- Your objective
Pick out each line in the records below that contains the string "dropdown", and copy those lines unchanged.

- Input data
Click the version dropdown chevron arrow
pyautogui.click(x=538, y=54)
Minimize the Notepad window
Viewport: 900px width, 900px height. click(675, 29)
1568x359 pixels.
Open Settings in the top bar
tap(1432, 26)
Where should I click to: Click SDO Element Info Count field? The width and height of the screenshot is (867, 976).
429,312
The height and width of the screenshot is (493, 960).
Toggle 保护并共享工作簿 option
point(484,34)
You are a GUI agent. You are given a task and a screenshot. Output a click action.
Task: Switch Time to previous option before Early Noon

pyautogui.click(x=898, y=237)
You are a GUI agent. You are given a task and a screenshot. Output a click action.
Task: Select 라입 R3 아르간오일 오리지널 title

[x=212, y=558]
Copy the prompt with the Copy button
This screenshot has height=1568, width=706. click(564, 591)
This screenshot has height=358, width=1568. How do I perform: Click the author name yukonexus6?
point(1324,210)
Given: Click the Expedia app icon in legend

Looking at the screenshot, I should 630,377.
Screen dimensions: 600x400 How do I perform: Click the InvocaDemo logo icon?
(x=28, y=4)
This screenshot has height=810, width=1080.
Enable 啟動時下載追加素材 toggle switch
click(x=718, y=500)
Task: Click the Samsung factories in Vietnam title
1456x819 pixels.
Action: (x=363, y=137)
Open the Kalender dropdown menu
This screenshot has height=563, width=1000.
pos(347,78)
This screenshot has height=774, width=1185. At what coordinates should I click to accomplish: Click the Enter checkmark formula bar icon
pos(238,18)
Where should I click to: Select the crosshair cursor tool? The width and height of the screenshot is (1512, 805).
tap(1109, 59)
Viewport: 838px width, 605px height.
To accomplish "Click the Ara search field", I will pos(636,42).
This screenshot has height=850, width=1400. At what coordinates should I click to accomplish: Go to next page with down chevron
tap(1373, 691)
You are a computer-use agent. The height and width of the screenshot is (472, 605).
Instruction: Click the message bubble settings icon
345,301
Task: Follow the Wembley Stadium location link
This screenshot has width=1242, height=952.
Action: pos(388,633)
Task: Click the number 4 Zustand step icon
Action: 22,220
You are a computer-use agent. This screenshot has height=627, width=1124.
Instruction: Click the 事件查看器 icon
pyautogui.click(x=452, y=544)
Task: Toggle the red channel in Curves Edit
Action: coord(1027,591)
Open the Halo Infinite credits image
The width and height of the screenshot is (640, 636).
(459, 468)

- Answer to this exercise
Click the version dropdown chevron arrow
Open the Kalender dropdown menu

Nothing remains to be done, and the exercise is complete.